The Khan squash family, sometimes referred to as the Khan squash dynasty, refers to a Pakistani family that has produced a succession of champion squash players. The dynasty's patriarch was Hashim Khan (1914-2014), whose win at the 1951 British Open began the era of his family's dominance in the sport. This family dominance continues with Ivy League star Anoush Khan. Members of the Khan family have combined for a total of 23 British Open, 16 North American Open, 19 US Professional Championships, and six World Championships wins.

== History ==
The Khan family's beginnings in the sport of squash can be traced to the British Army's officer's club in Peshawar, where Hashim's father Abdullah worked as the head steward. Around 1922 when Hashim was eight years old, his father began bringing him to the club. The young Khan soon received a job as a ball boy, and after hours taught himself to play. When Hashim was 11 his father died in a car crash, and he subsequently left school to work full-time at the officer's club. Having become a skilled squash player, in 1942 he took a job as a squash coach at the Royal Air Force officer's club in Peshawar. Two years later he won the Indian squash championship held in Bombay. After the creation of Pakistan in 1947, Khan became the squash coach for the Pakistan Air Force and in 1949 won the new country's first national championship. In 1951 the Pakistani government as well as the air force sponsored Khan to compete in the British Open in London. In that tournament, the 37-year-old beat Egyptian Mahmoud Karim in the final to capture his first title. Khan would win the Open every year between 1951 and 1958. In 1960 Khan moved his family to Detroit, where he became the squash pro at the Uptown Athletic Club. In 1973 he moved to Denver, where he spent the remainder of his life.

Hashim's sons Sharif and Aziz went on to be successful squash players, both working as professionals at clubs in Toronto.
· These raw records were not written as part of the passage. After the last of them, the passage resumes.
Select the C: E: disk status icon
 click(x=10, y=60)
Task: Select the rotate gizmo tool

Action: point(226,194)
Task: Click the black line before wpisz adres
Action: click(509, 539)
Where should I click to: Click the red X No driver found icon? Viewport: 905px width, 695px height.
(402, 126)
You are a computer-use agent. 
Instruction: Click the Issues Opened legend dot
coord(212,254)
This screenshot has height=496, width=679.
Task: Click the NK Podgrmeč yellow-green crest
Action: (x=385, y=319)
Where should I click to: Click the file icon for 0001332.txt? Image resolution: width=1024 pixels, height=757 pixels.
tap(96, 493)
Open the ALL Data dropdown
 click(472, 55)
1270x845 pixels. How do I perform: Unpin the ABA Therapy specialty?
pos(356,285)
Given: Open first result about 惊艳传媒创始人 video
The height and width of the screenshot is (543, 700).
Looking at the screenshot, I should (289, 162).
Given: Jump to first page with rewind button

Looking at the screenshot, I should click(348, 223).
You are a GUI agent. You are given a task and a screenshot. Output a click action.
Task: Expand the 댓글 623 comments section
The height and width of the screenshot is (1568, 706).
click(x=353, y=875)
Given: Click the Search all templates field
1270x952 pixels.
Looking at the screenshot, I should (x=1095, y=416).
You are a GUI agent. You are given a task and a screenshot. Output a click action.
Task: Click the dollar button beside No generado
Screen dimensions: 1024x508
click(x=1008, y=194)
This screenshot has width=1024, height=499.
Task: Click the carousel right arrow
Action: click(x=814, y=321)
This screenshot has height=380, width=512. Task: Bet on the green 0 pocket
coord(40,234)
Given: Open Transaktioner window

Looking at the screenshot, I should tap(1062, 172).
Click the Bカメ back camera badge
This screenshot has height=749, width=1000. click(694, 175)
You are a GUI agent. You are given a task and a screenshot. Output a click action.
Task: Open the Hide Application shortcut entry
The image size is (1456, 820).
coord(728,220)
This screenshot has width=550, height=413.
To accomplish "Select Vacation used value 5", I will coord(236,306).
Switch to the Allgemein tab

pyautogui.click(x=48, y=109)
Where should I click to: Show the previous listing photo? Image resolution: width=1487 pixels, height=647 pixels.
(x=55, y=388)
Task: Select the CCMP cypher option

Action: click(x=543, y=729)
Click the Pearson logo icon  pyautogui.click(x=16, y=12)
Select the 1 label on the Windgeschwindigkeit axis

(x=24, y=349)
Sharif dominated the game in North America during the 1970s.

After winning the British Open in 1951, Hashim introduced his younger brother, Azam, to the sport. Azam quickly progressed and in 1954 played against his brother in the British Open final, losing in five sets. In 1959 Azam won his first title, and went on to win the next three years. Azam immigrated to England, where he owned and operated the New Grampians Squash Club in London from 1958 to 2013. Azam's granddaughter Carla became a professional squash player.

In the late 1950s, Hashim and Azam's nephew, Mohibullah "Mo," also became a dominant force in international squash competitions, competing in his first British Open in 1956 at age 17. After losing in the finals thrice, in 1963 he won the title over A.A. AbouTaleb of Egypt. That same year the United States government invited Mo to their country to give a demonstration of the sport at the Pentagon. In a ceremony held at the White House after the demonstration, Mo met President John F. Kennedy. The two men got along well, and Kennedy used his influence to get Mo the position of squash pro at the Harvard Club in Boston. Mo held this position until 1994, when he died of a heart attack at the club. Mo's brother, Gul, followed his brother to Boston and became the squash pro at the University Club.

Two second cousins of Hashim and Azam – Roshan and Nasrullah – also rose to prominence in the late 1950s and early 1960s. In 1956 Roshan played and lost to Hashim in the British Open final. He won the title the following year, and lost again in 1960. Roshan's son Jahangir became, arguably, the greatest player in the sport's history. His other son, Torsam, was also a highly-ranked player. Nasrullah's son Rehmat also was a competitive player and served as Jahangir's coach.

== See also ==
With Richard E. Randall, Hashim Khan authored the book Squash Racquets: The Khan Game (Detroit: Wayne State University Press, 1967).